Final answer:
When mixing equal volumes of two acidic solutions with pH values of 6 and 4, the resulting pH will be closer to 4 than 6 due to the logarithmic nature of the pH scale. The final pH can be precisely calculated using hydronium ion concentrations. The resulting pH will certainly not be 8 as it would not be possible from mixing two acidic solutions.
Step-by-step explanation:
The question about mixing equal volumes of solutions with different pH levels pertains to the concept of pH calculation in acid-base chemistry. When you mix equal volumes of a solution with pH 6 (slightly acidic) and another with pH 4 (more acidic), the resulting pH will not be the average of the two pH values because the pH scale is logarithmic. The pH of a neutral solution at 25 °C is 7, with solutions having a pH less than 7 being acidic and those with a pH greater than 7 being basic.
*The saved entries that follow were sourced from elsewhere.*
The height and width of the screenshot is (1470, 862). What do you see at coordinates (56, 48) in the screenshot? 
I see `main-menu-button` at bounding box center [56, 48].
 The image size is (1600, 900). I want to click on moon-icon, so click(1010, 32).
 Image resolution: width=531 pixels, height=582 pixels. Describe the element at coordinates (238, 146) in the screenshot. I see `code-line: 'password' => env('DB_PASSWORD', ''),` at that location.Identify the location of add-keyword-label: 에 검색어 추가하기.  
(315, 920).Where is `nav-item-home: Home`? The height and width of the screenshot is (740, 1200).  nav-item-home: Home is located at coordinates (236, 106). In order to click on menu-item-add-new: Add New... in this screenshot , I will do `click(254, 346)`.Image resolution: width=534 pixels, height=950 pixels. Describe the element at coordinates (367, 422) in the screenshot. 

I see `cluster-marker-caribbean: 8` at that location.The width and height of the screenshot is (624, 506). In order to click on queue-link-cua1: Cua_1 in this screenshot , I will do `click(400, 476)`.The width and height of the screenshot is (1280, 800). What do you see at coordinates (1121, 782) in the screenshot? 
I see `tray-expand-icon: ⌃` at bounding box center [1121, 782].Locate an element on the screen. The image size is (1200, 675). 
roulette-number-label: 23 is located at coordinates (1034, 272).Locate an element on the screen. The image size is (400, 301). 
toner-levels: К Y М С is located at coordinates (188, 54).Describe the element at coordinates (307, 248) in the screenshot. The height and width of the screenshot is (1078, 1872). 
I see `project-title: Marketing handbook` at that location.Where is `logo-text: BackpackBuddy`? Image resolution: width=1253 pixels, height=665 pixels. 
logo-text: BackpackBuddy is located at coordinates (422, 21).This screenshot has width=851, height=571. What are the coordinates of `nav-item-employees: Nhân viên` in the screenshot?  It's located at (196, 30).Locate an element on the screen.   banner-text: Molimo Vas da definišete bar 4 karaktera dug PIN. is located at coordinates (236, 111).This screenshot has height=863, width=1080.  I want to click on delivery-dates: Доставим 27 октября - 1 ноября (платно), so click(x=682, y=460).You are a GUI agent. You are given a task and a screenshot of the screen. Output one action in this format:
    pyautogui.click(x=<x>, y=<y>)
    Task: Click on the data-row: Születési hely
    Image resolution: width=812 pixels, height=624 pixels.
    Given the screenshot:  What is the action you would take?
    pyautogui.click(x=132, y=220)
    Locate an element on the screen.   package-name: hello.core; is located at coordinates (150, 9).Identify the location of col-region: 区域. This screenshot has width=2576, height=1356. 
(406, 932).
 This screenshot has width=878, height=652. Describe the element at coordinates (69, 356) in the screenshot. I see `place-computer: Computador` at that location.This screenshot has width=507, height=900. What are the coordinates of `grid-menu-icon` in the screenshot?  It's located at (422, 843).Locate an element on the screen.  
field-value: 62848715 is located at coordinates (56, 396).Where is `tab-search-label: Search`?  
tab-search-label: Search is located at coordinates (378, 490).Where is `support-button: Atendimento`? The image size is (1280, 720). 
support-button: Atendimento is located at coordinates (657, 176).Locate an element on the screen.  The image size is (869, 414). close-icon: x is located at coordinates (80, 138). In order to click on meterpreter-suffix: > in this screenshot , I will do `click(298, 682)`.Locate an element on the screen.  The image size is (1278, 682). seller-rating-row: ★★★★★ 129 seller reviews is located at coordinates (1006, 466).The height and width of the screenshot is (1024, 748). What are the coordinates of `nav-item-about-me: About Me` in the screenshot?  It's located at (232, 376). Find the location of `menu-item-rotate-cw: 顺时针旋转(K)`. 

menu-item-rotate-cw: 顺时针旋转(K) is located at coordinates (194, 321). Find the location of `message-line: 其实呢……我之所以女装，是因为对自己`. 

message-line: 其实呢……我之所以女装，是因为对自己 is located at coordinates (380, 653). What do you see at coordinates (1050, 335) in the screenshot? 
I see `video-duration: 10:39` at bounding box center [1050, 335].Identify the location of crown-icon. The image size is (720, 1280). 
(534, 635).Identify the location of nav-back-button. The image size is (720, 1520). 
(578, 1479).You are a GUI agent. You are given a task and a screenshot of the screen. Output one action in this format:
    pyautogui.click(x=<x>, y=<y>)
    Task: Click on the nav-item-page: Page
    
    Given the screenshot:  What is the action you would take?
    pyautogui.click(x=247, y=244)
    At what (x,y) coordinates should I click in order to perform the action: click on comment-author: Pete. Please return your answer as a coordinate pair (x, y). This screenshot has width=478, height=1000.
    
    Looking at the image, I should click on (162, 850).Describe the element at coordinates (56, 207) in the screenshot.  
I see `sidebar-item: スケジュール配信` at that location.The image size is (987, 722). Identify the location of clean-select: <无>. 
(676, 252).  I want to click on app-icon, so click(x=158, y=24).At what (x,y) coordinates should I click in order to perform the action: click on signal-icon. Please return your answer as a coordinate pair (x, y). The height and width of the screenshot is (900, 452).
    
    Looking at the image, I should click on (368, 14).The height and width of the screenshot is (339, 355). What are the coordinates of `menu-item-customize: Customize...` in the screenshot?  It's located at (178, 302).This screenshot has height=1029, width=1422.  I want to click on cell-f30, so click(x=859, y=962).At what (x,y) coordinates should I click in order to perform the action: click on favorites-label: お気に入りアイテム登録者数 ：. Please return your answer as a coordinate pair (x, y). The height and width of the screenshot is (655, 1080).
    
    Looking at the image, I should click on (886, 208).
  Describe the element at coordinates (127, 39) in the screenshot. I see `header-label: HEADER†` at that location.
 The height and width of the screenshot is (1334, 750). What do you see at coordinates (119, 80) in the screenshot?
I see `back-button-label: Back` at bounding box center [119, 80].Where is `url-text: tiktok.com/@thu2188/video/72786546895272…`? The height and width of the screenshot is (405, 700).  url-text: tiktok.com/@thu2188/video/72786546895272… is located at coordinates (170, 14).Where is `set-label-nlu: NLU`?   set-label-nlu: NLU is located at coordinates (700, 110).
A solution with a pH of 4 has a hydronium ion concentration 100 times greater than a solution with a pH of 6, since a difference of one pH unit corresponds to a tenfold difference in hydrogen ion concentration. When the two solutions are mixed, the resulting pH will be closer to 4 than to 6, because the solution with pH 4 has a significantly higher concentration of hydrogen ions.
It's important to note that the final pH of the mixture can be calculated more accurately using the concentrations of hydronium ions, but it requires more information than just the pH values. The resulting pH will definitely not be 8, as the student mentioned, since this would indicate a basic solution, which can't result from mixing two acidic solutions.